| SUPPLIED INFORMATION |
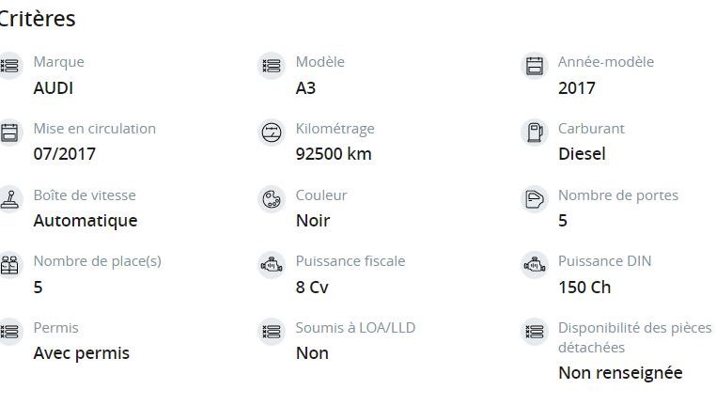
Task: Click the 150 Ch power value
Action: click(584, 288)
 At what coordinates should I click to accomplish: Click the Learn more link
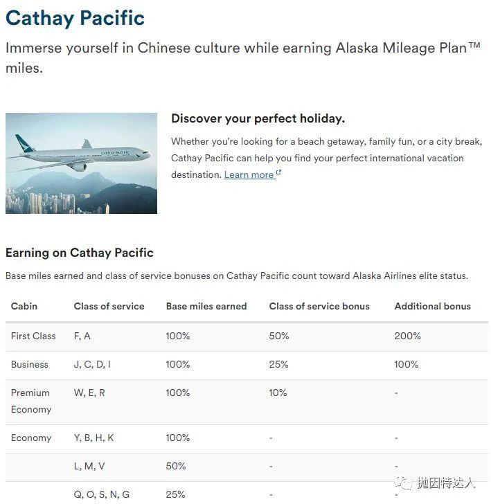tap(249, 174)
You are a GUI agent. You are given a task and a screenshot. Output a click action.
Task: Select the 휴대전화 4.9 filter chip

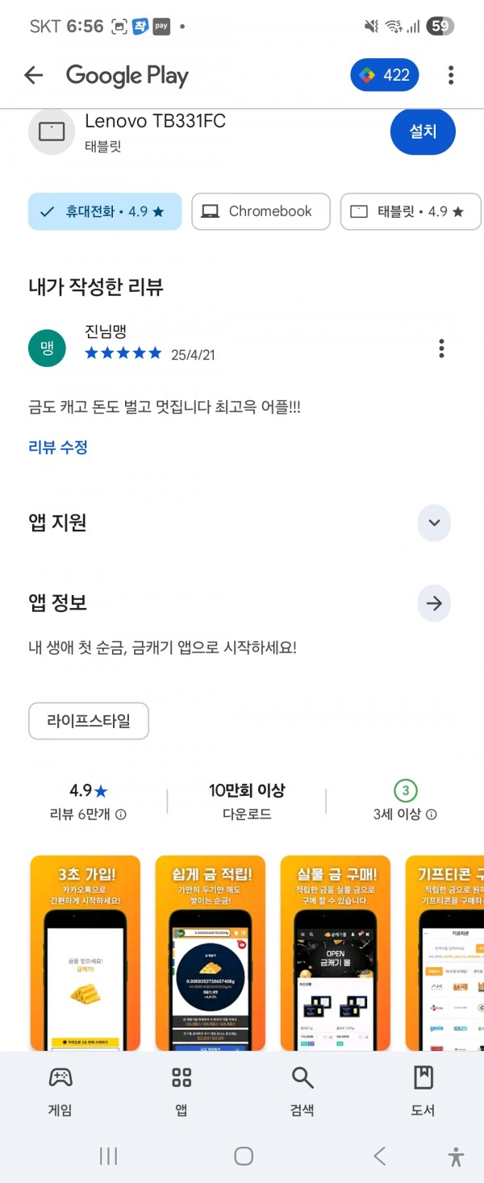pos(105,211)
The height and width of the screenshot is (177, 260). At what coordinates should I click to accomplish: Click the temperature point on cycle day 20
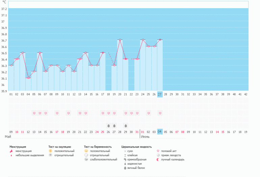point(120,40)
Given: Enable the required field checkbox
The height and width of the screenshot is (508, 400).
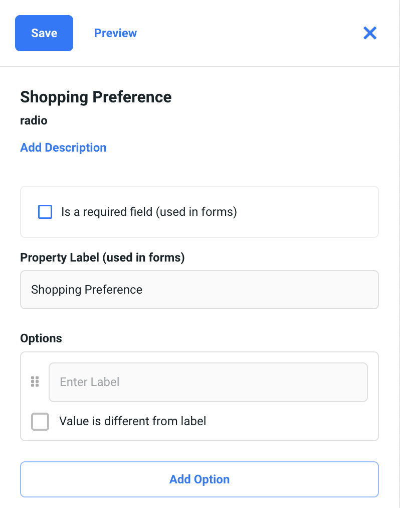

| WHAT IS NEEDED |
Pictures are to be dropped, and the lines from the line with "Given: Enable the required field checkbox" through the end of the material above are to be reproduced exactly.

| SOLUTION TO THIS TASK |
Given: Enable the required field checkbox
The height and width of the screenshot is (508, 400).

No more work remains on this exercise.